■ The records
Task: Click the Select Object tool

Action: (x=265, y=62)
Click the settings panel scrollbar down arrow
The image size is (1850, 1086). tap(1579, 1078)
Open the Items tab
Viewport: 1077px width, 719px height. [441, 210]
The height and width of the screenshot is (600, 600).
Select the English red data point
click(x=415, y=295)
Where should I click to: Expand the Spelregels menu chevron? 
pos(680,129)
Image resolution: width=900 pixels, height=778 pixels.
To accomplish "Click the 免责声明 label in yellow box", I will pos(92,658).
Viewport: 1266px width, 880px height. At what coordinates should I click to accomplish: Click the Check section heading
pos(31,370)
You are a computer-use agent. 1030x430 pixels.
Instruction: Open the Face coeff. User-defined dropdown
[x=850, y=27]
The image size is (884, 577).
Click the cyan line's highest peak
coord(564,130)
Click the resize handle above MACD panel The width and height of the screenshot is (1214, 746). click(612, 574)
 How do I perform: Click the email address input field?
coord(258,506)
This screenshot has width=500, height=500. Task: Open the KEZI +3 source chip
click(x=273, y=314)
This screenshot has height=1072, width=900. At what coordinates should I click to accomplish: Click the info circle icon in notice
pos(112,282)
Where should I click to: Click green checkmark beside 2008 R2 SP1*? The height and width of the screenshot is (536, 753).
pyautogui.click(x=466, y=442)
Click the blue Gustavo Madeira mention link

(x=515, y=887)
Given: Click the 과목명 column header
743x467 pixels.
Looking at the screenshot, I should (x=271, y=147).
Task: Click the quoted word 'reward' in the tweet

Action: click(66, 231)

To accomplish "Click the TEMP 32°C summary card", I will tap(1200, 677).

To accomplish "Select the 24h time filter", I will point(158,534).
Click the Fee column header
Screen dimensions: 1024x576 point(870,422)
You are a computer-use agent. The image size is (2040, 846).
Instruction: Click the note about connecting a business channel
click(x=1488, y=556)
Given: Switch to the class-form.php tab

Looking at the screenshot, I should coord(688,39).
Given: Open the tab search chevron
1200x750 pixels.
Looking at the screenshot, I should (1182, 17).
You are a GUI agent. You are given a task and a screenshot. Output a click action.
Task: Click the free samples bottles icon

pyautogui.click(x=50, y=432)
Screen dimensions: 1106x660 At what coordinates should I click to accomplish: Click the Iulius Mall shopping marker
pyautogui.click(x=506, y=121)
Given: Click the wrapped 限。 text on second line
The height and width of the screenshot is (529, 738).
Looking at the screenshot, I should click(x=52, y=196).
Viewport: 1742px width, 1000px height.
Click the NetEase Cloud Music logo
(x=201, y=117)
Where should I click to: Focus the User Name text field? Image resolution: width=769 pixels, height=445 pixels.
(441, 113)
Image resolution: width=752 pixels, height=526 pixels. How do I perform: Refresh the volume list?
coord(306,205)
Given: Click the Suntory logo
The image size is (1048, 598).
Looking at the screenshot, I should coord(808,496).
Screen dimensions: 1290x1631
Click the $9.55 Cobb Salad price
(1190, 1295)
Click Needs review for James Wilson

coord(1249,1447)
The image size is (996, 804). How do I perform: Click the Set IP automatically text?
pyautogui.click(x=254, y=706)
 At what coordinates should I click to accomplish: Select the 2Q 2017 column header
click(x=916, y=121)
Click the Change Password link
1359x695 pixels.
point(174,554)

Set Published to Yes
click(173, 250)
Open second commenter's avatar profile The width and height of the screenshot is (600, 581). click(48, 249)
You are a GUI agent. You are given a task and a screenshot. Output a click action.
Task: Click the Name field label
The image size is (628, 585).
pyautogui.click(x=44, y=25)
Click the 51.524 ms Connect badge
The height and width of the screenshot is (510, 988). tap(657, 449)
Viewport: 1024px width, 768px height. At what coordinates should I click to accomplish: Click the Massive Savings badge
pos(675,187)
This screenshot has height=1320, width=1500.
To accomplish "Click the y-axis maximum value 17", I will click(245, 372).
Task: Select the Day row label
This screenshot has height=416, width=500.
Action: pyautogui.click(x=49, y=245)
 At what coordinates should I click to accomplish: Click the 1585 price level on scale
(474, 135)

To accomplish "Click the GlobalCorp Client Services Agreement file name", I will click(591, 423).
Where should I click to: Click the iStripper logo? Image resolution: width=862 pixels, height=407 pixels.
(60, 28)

■ Assignment
Filter the records above down to the lines containing "agent".

■ Response box
You are a computer-use agent. 1030x430 pixels.
You are a computer-use agent. The image size is (2040, 846).
You are a GUI agent. You are given a task and a screenshot. Output a click action.
You are a GUI agent. You are given a task and a screenshot. Output a click action.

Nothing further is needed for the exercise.